Extrait du document:
--------------------------------------------------

Le canton de Genève a institué une juridiction spécialisée – le Tribunal des prud’hommes – pour juger « [d]es litiges découlant d’un contrat de travail, au sens du titre dixième du Code des obligations » (art. 1 al. 1 let. a LTPH).
Il s’ensuit que l’existence d’un contrat de travail est un fait doublement pertinent, soit un fait déterminant pour la compétence du tribunal comme pour le bien-fondé de l’action.
En présence de tels faits, la jurisprudence prescrit de procéder de la façon suivante:
Lors de l’examen de la compétence, que le juge effectue d’office in limine litis, les faits doublement pertinents sont réputés vrais et n’ont pas à être prouvés. En s’appuyant sur les allégués, moyens et conclusions du seul demandeur, le juge doit rechercher si ces faits sont concluants, i.e. permettent de déduire juridiquement la qualification de contrat de travail, et partant le for invoqué.

--------------------------------------------------

Données:
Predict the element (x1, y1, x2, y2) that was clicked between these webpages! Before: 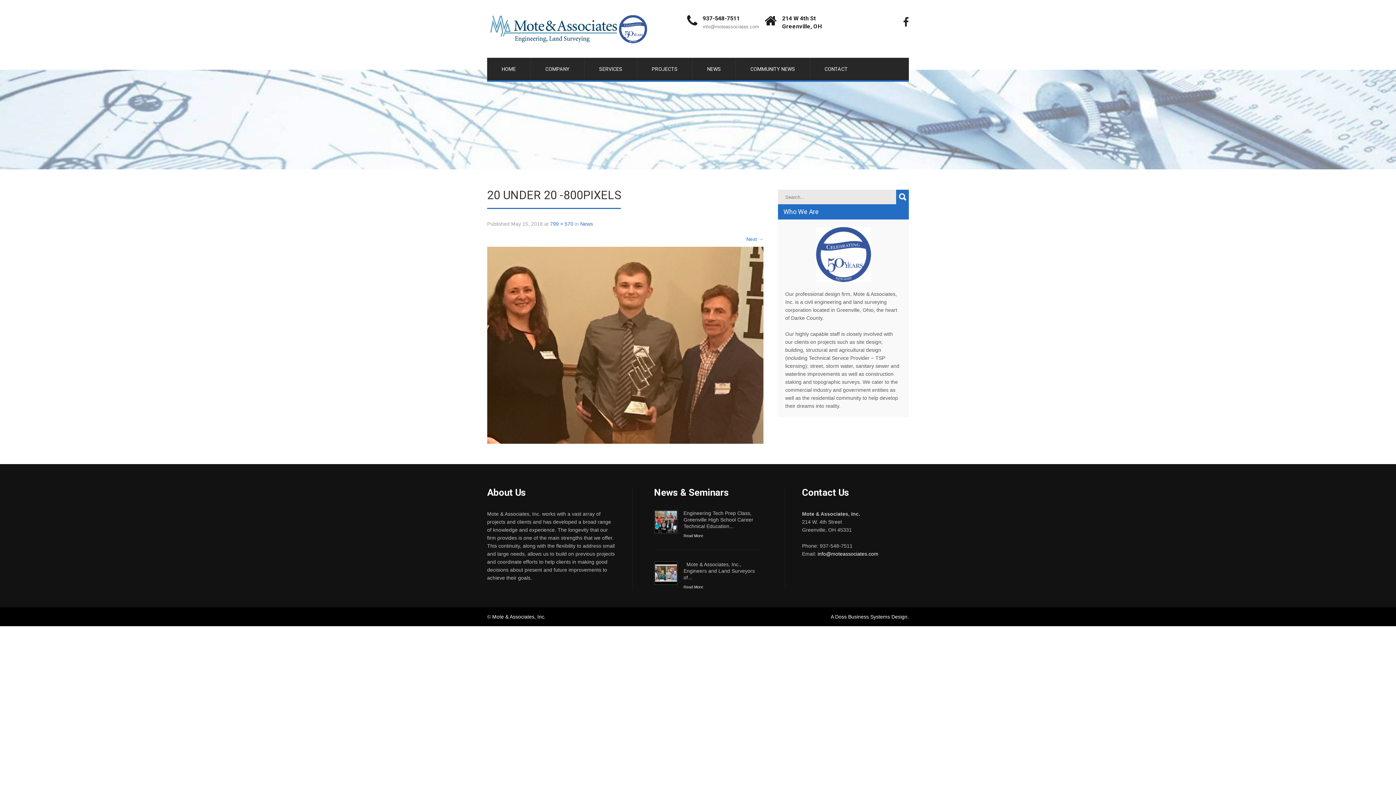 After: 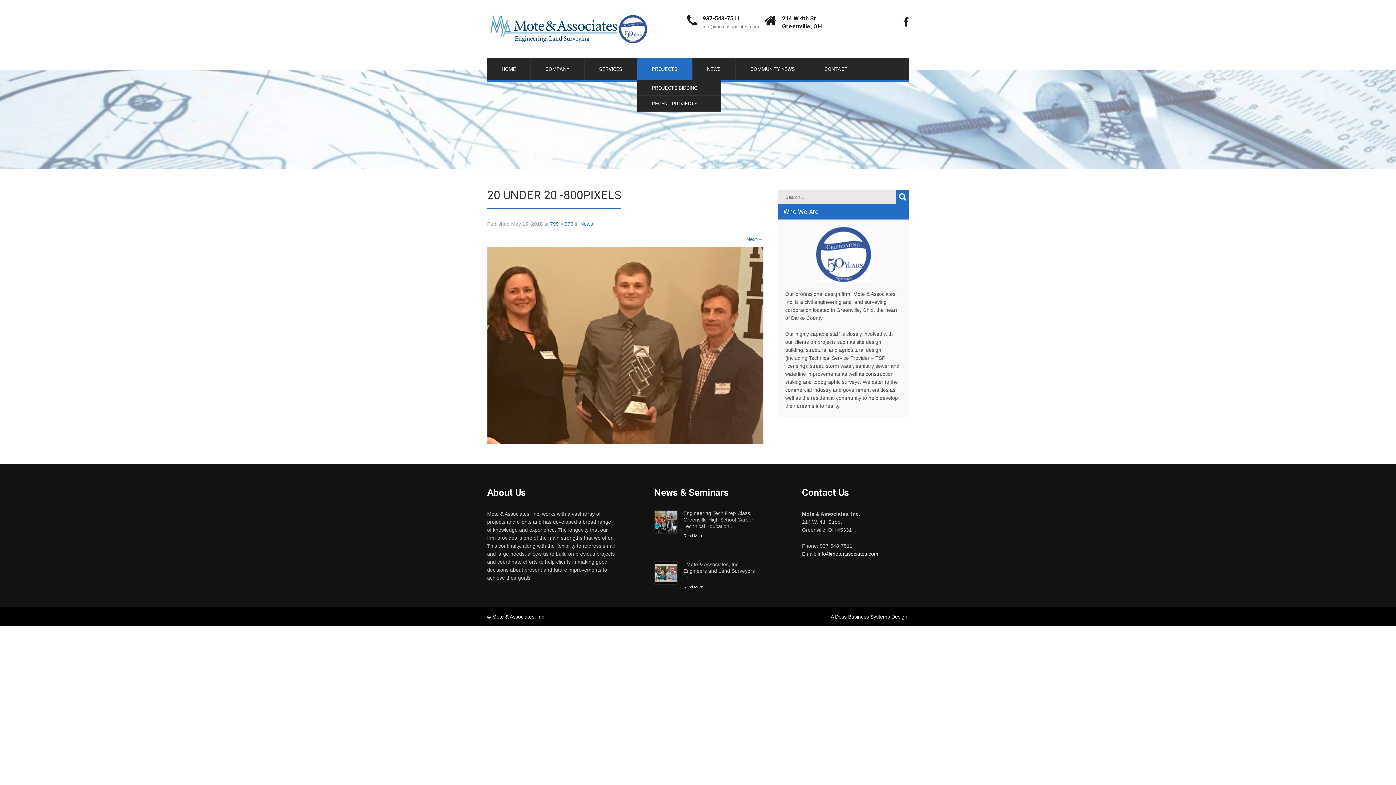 Action: bbox: (637, 57, 692, 80) label: PROJECTSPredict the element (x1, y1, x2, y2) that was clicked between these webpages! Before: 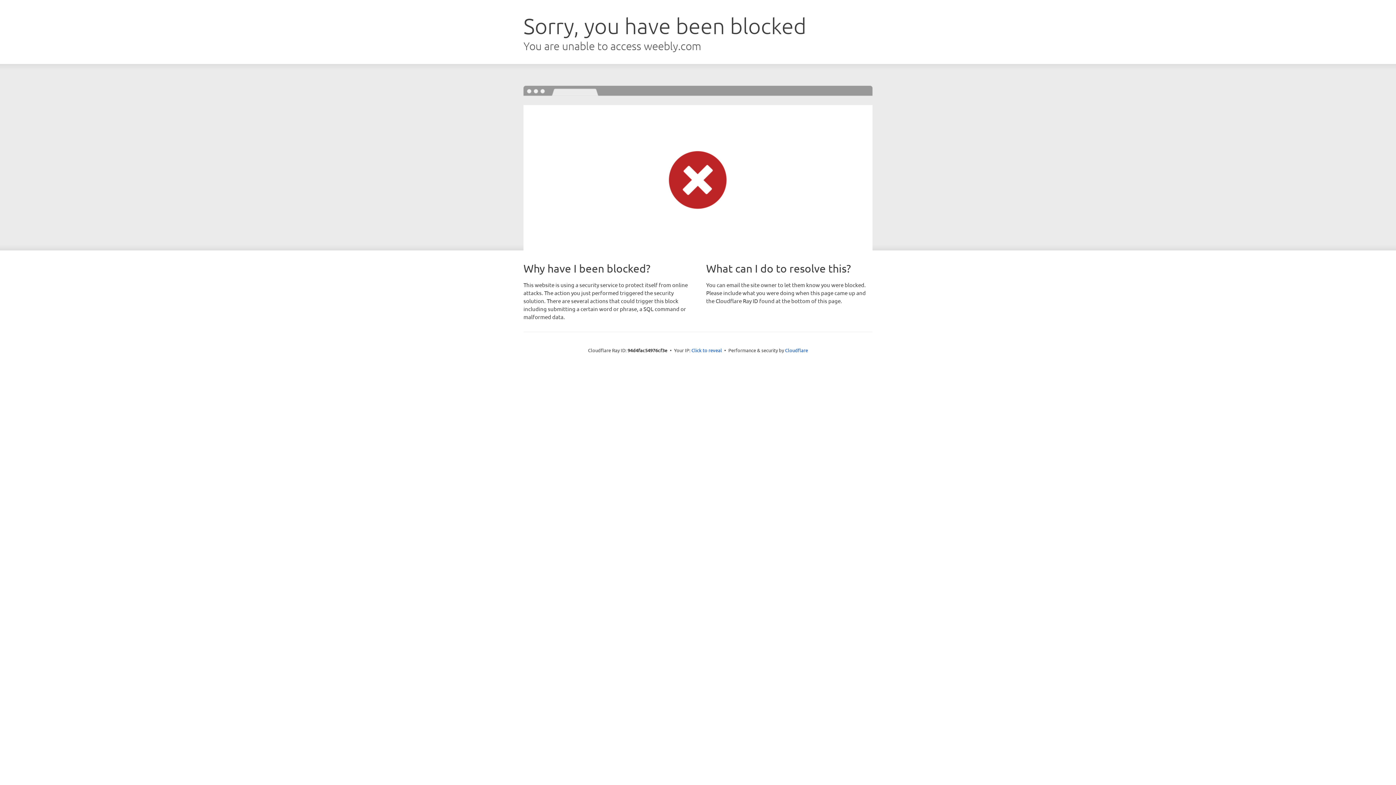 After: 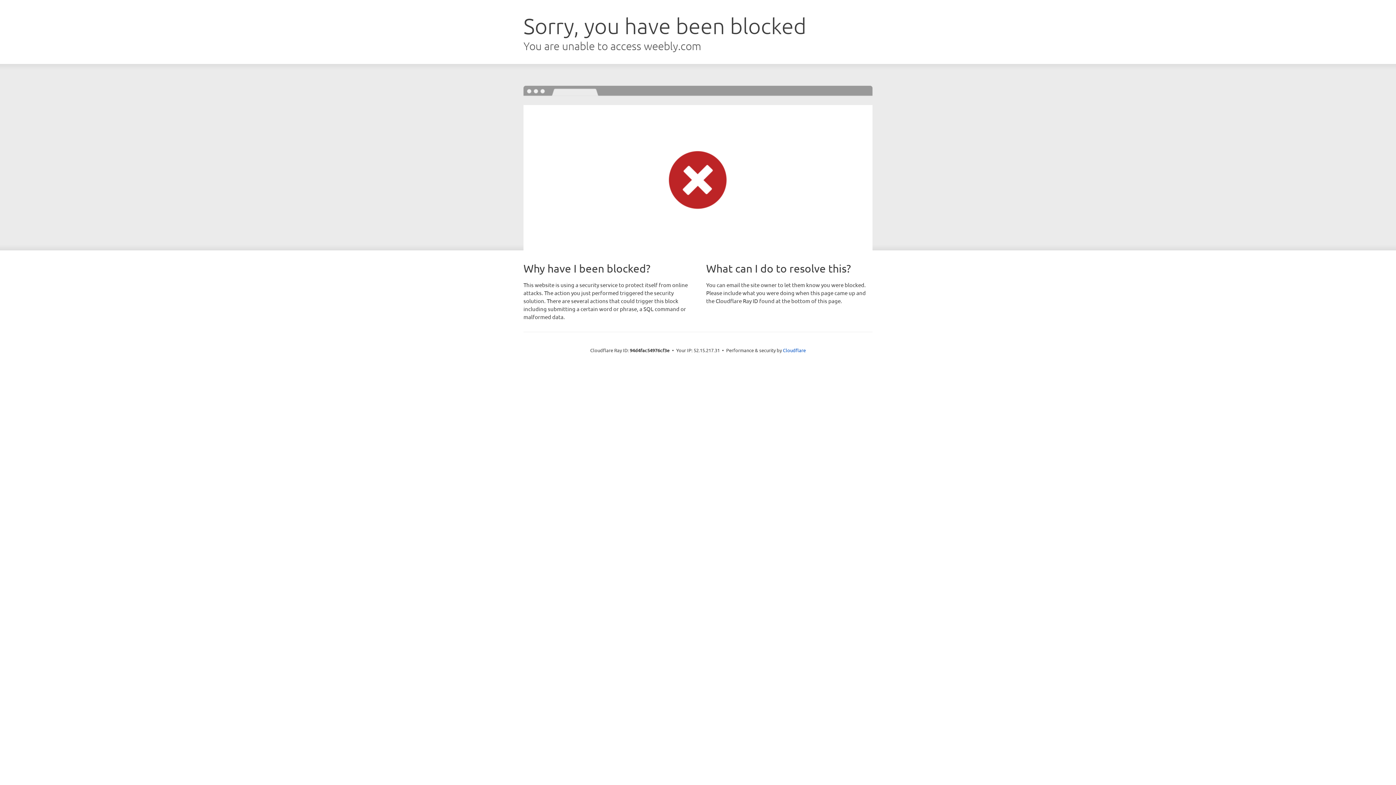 Action: bbox: (691, 346, 722, 353) label: Click to revealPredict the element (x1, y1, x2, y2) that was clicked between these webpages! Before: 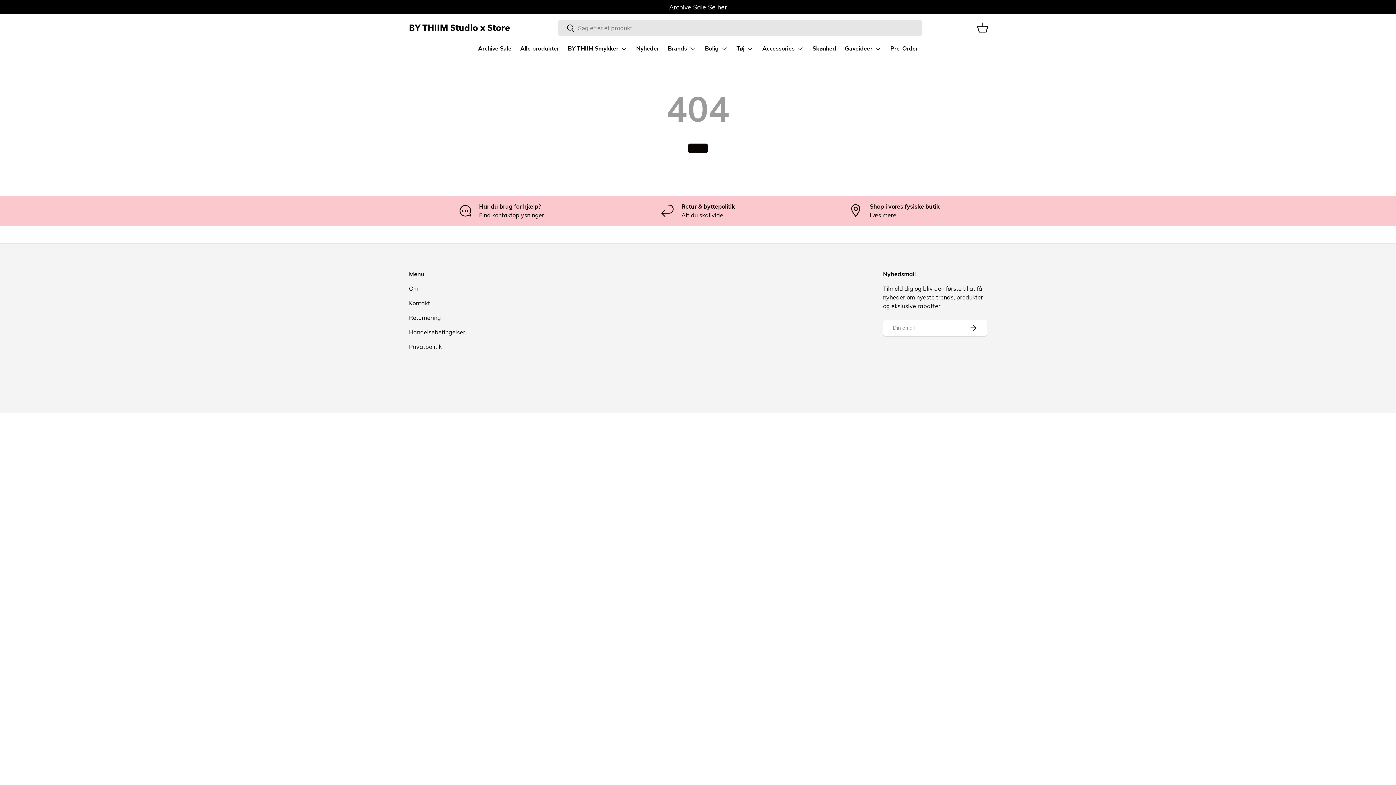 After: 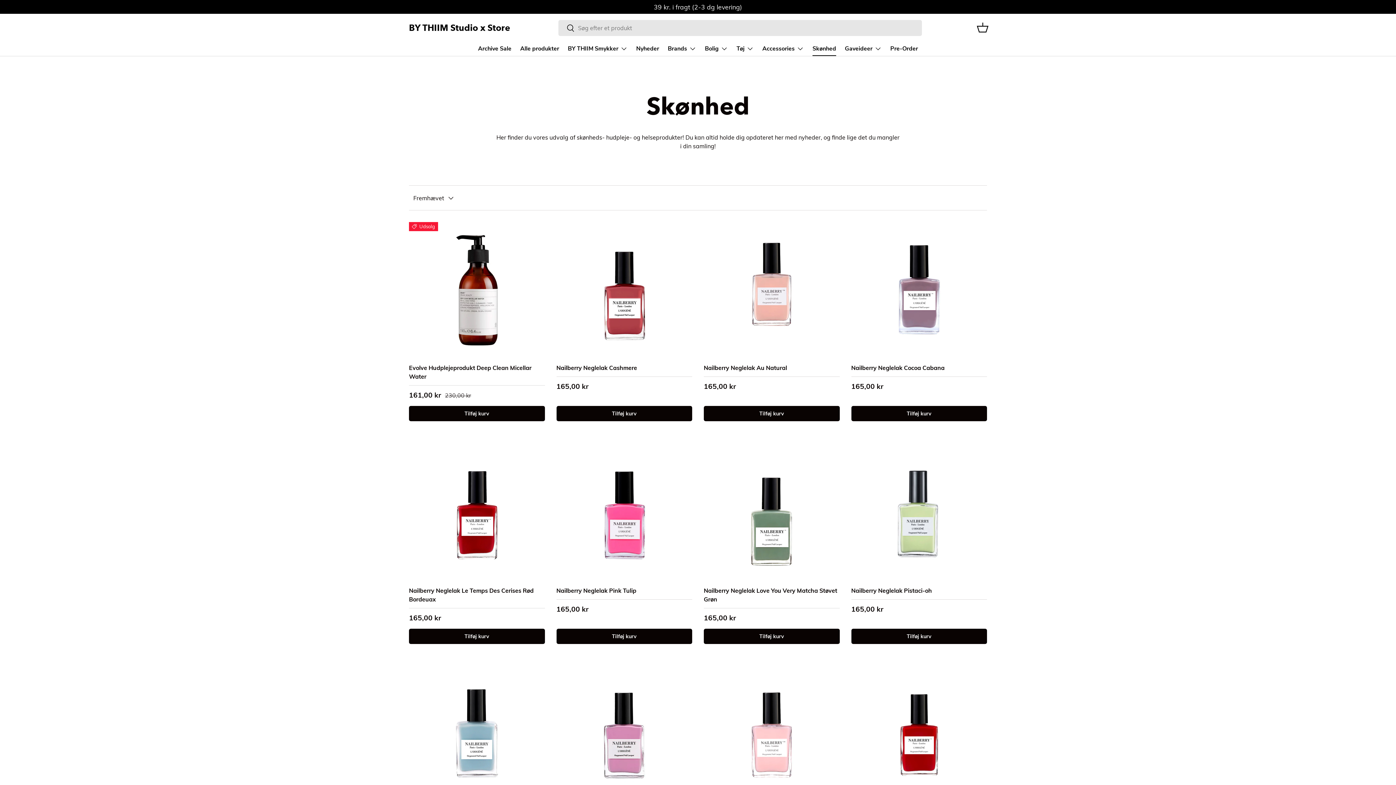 Action: label: Skønhed bbox: (812, 41, 836, 56)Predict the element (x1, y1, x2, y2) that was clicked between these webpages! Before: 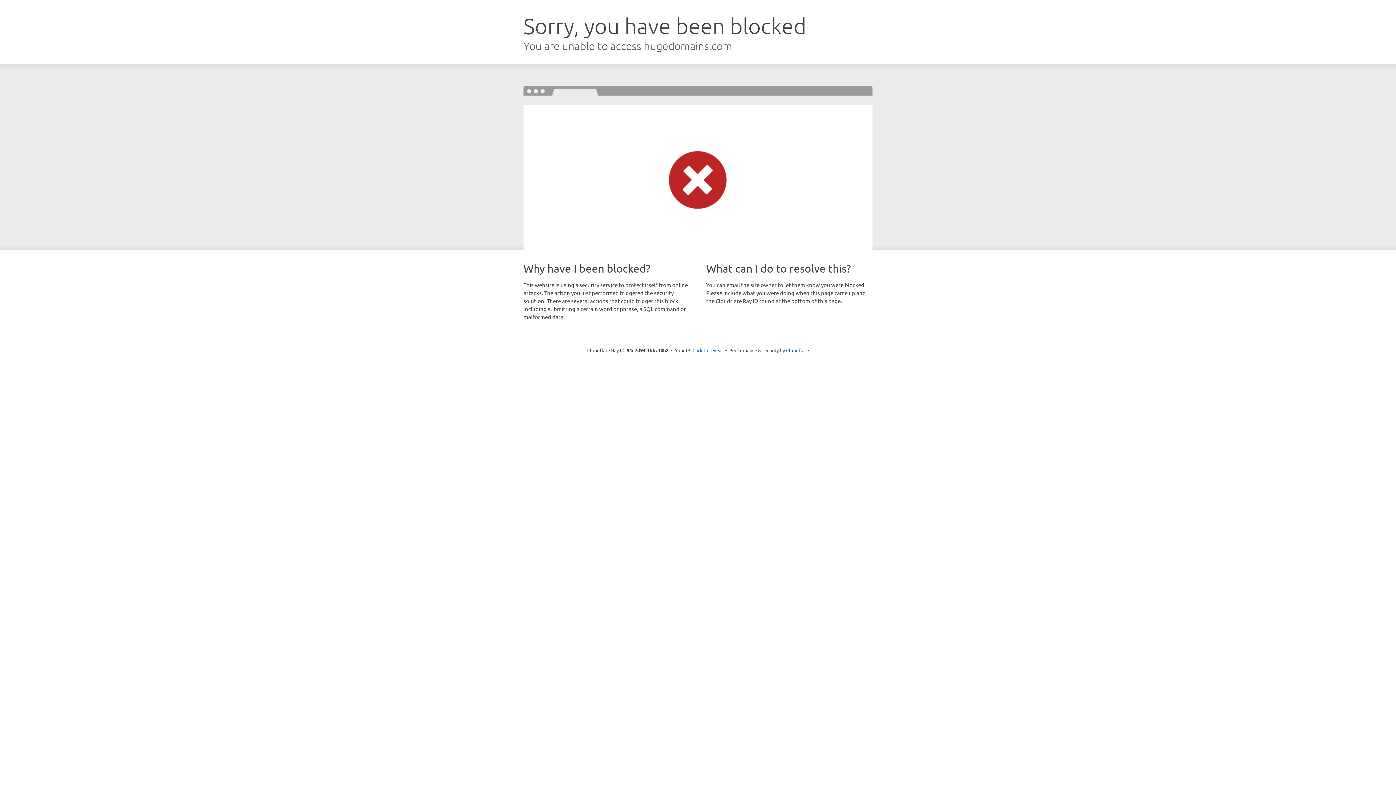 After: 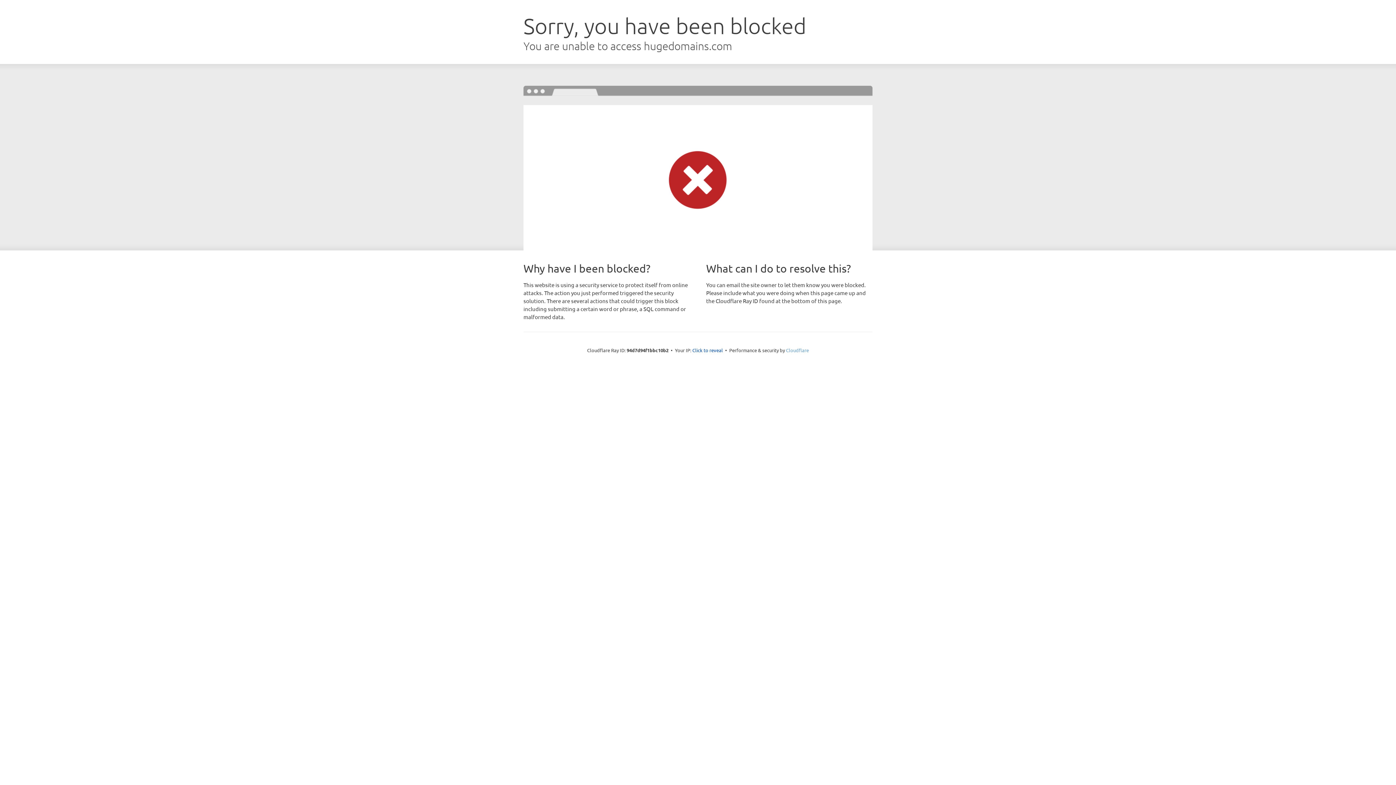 Action: label: Cloudflare bbox: (786, 347, 809, 353)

--------------------------------------------------

Travail demandé:
a: Recopiez le passage de l’extrait qui commence aux mots « Le canton de » et s’arrête après les mots « bien-fondé de l’action. ».
b: Indiquez par oui ou par non si chacune des affirmations suivantes concorde avec l’extrait, en citant à l’identique les mots de l’extrait qui tranchent la question : (i) le Tribunal des prud’hommes est une juridiction spécialisée instituée par le canton de Genève ; (ii) lors de l’examen de la compétence, les faits doublement pertinents doivent être prouvés ; (iii) pour examiner la compétence, le juge s’appuie sur les allégués des deux parties.

Corrigé:
a:
Le canton de Genève a institué une juridiction spécialisée – le Tribunal des prud’hommes – pour juger « [d]es litiges découlant d’un contrat de travail, au sens du titre dixième du Code des obligations » (art. 1 al. 1 let. a LTPH).
Il s’ensuit que l’existence d’un contrat de travail est un fait doublement pertinent, soit un fait déterminant pour la compétence du tribunal comme pour le bien-fondé de l’action.

b:
(i) Oui : « Le canton de Genève a institué une juridiction spécialisée – le Tribunal des prud’hommes ».
(ii) Non : « les faits doublement pertinents sont réputés vrais et n’ont pas à être prouvés ».
(iii) Non : « En s’appuyant sur les allégués, moyens et conclusions du seul demandeur ».